Thymus


Definition of Thymus

The Thymus is the site for development of thymic derived lymphocytes, or T cells.

What happen inside the Thymus 

Developing T cells, called thymocytes, differentiate from lymphoid stem cells derived from the marrow into functional, mature T cells. It is here that T cells acquire their repertoire of specific antigen receptors to cope with the antigenic challenges received throughout one’s life span. Once they have completed their maturation, the T cells leave the Thymus and circulate in the blood and through secondary lymphoid tissues.

Anatomy of the Thymus

The thymus is located in the superior mediastinum, overlying, in order, the left brachiocephalic (or innominate) vein, the innominate artery, the left common carotid artery, and the trachea. It overlaps the upper limit of the pericardial sac below and extends into the neck beneath the upper anterior ribs. It receives its blood supply from the internal thoracic arteries. Venous blood from the thymus drains into the brachiocephalic and internal thoracic veins, which communicate above with the inferior thyroid veins.

Embryology of the Thymus

Arising from the third and fourth brachial pouches as an epithelial organ populated by lymphoid cells and endoderm derived thymic epithelial cells, the thymus develops at about the
eighth week of gestation.

Thymus size thorough life

The thymus increases in size through fetal and postnatal life and remains ample into puberty, when it weighs approximately 40 g. Thereafter, the size progressively decreases with aging as a consequence of thymic involution. The volume of the thymus can be estimated by sonography.

Studies about Thymus

In one study of 149 healthy term infants within 1 week of birth, there was a significant correlation between the estimated thymic volume and the weight of the infant. However, no correlation was apparent between the estimated thymic volume and the infant’s sex, length, or gestational age. Also, there was no apparent correlation between estimated volume and the proportions of CD4+ T cells or CD8+ T cells found in the blood.

The estimated thymic volume of healthy infants increases from birth to 4 and 8 months of age and then decreases. Most of the individual variation at 4 and 10 months of age appears to correlate with breast feeding status, body size, and, to a lesser extent, illness. Breast fed infants at 4 months of age have significantly larger estimated thymic volumes than do age matched formula fed infants with similar thymic volumes at birth.

WHAT IS NEEDED –
List the structures the thymus text says the thymus overlies, in the order it gives them. The data that comes next has no connection to the thymus text.

DATASET RECORDS –
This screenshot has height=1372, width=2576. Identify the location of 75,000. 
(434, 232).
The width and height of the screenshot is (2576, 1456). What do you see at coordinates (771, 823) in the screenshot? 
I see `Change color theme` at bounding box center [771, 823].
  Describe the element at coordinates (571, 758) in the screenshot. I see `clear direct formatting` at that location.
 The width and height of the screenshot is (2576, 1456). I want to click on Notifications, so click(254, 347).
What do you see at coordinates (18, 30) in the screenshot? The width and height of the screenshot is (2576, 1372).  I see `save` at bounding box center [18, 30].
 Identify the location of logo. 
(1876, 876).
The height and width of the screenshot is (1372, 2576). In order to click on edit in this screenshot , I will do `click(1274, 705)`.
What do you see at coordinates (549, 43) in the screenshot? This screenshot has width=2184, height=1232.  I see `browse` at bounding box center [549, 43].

PROBLEM SOLUTION –
1. The left brachiocephalic (or innominate) vein
2. The innominate artery
3. The left common carotid artery
4. The trachea